Hamilton County Judge Robert Ruehlman told WCPO he regularly calls U.S. Immigration and Customs Enforcement on defendants in his courtroom when he suspects they could be in the country illegally.
"I call ICE in a minute. I have no problem calling ICE," said common pleas court Judge Ruehlman.
ICE has provided several statements throughout the course of WCPO's reporting, and said it has no plans of stepping out of the courthouse Downtown.
Hamilton County Clerk of Courts Aftab Pureval and Hamilton County Sheriff Jim Neil have expressed that, while they recognize a federal agency's right to be inside the courthouse, they would have preferred to be notified of the agency's actions. Now, Pureval said his office is looking at options for how to move forward.
"My office is looking at best practices from other jurisdictions to protect people with business in the courthouse," he said in a text message. "We will announce our findings and recommendations soon."
So far, three states in the U.S. have banned ICE in and around courthouses: New York, New Jersey and Oregon. Nancy Sullivan, a local migrant advocate working with Transformations CDC, is researching these states' bans and said Washington state is also working on a bill that would prevent ICE from detaining migrants within the walls of a courthouse.
"Yes, there is a role, but our courts have to be open to everyone on an equal basis," said Sullivan.
Attorney Richard Goldberg said that, although ICE has a federal right to enter courthouses to detain people, reports of judges like Ruehlman calling the agency specifically could raise ethical concerns.
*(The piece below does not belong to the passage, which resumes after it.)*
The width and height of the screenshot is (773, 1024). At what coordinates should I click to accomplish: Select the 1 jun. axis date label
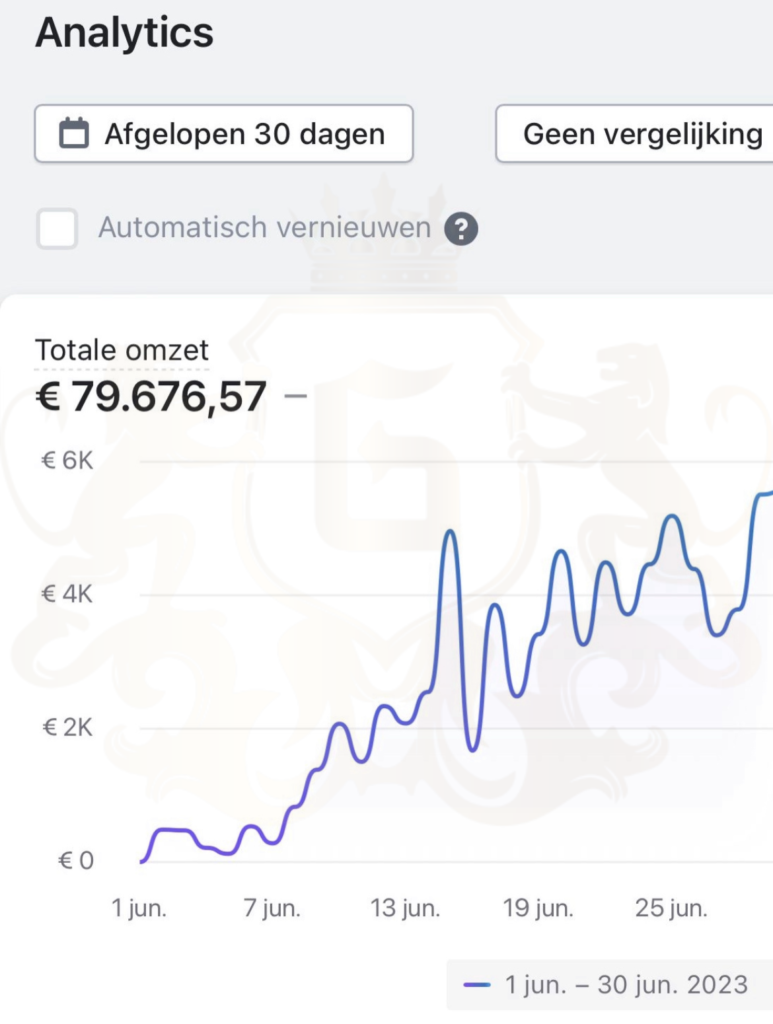(139, 908)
He said calling ICE should be a prosecutor's job, not a judge's.
"I think the issue is debatable because everybody has a right to report what they think is a crime," said Goldberg. "But a judge has a unique role and they have to be totally above partiality.”
Ruehlman said he calls ICE "10 to 20” times a year.
Sheriff Neil said either way the wind blows, his deputies will follow the law they are intended to uphold.
"The people elected me to follow and enforce the laws of the State of Ohio, without using my office to carry out personal or political agendas," Neil wrote in a statement. "Should the legislators pass a law or the Court issue an order that prohibits ICE from engaging in enforcement action in the Courthouse, I will enforce such a law or court order."
He also said he does believe that victims of crimes or witnesses to a crime should be able to participate in the United States justice system.
"As a 40 year law enforcement officer, it is important that anyone who is a victim or witness to a crime should be able to fully participate in the judicial process to further justice and remove dangerous criminals from our streets," his statement reads.
Pureval and Neil previously expressed concern that ICE's presence in the courthouse could interfere with the judicial process.
ICE provided the following written statement in response to WCPO's request for comment:
ICE officers have been provided broad at-large arrest authority by Congress and may lawfully arrest removable aliens in courthouses. This arrest authority is central to ICE’s mission which focuses first on criminal aliens.
ICE values the partnerships that help the agency carry this mission out.